[Target position lines]
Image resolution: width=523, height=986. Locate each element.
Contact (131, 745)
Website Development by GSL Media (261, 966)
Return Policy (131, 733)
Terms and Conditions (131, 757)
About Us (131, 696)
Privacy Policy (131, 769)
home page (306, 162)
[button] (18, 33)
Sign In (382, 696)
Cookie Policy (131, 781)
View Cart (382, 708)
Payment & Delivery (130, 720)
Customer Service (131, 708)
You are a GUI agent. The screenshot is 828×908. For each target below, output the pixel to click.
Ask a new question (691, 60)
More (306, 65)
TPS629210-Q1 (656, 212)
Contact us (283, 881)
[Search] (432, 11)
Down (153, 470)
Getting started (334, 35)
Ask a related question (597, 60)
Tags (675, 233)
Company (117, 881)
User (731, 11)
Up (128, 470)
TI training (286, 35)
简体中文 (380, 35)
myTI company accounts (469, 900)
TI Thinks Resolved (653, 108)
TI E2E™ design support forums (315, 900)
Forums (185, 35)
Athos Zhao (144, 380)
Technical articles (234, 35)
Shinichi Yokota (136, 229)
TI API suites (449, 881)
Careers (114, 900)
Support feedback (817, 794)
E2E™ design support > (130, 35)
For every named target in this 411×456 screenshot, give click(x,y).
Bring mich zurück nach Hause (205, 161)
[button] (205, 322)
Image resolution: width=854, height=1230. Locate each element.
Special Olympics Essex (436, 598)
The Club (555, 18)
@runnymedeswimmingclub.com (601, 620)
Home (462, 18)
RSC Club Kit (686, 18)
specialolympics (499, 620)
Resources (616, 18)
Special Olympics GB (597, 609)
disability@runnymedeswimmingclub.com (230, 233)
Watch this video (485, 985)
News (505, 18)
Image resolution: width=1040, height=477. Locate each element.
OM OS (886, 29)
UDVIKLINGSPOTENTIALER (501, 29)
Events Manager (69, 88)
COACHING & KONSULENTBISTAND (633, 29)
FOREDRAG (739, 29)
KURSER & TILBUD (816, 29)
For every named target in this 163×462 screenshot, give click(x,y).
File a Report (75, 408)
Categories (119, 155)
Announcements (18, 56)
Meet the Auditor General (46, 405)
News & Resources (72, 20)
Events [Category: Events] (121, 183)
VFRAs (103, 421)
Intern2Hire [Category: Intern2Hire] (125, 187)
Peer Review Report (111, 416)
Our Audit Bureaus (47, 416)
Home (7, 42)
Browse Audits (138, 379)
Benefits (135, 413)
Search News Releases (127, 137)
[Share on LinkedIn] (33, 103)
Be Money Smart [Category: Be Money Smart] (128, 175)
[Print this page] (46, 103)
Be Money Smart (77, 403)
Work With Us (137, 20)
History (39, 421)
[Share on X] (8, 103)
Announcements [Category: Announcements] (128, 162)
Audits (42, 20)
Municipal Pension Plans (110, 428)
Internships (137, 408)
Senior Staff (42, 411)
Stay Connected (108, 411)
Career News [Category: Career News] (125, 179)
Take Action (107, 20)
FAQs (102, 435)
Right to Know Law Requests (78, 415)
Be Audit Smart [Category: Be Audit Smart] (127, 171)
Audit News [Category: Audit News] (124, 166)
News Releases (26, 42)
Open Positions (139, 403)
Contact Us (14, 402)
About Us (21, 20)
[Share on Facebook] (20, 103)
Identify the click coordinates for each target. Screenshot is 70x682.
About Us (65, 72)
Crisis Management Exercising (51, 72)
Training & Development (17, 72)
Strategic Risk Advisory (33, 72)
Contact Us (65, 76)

◆ What to produce
Write out the stretch from the line containing "[button] (18, 33)" through the line containing "Home (462, 18)", both included. Keep every instruction line as it is, and multiply each answer coordinate by 1.35, rounding to whole numbers with halves going up.

◆ Result
[button] (24, 45)
Sign In (516, 940)
Cookie Policy (177, 1054)
View Cart (516, 956)
Payment & Delivery (176, 972)
Customer Service (177, 956)
You are a GUI agent. The screenshot is 828×908. For each target below, output the pixel to click.
Ask a new question (933, 81)
More (413, 88)
TPS629210-Q1 (886, 286)
Contact us (382, 1189)
[Search] (583, 15)
Down (207, 635)
Getting started (451, 47)
Ask a related question (806, 81)
Tags (911, 315)
Company (158, 1189)
User (987, 15)
Up (173, 635)
TI training (386, 47)
简体中文 (513, 47)
myTI company accounts (633, 1215)
TI Thinks Resolved (882, 146)
TI E2E™ design support forums (425, 1215)
Forums (250, 47)
Athos Zhao (194, 513)
Technical articles (316, 47)
Shinichi Yokota (184, 309)
TI API suites (606, 1189)
Careers (154, 1215)
Support feedback (1103, 1072)
E2E™ design support > (176, 47)
For every named target in this 411×456 screenshot, give click(x,y).
Bring mich zurück nach Hause (277, 217)
[button] (277, 435)
Image resolution: width=854, height=1230. Locate each element.
Special Olympics Essex (589, 807)
The Club (749, 24)
@runnymedeswimmingclub.com (811, 837)
Home (624, 24)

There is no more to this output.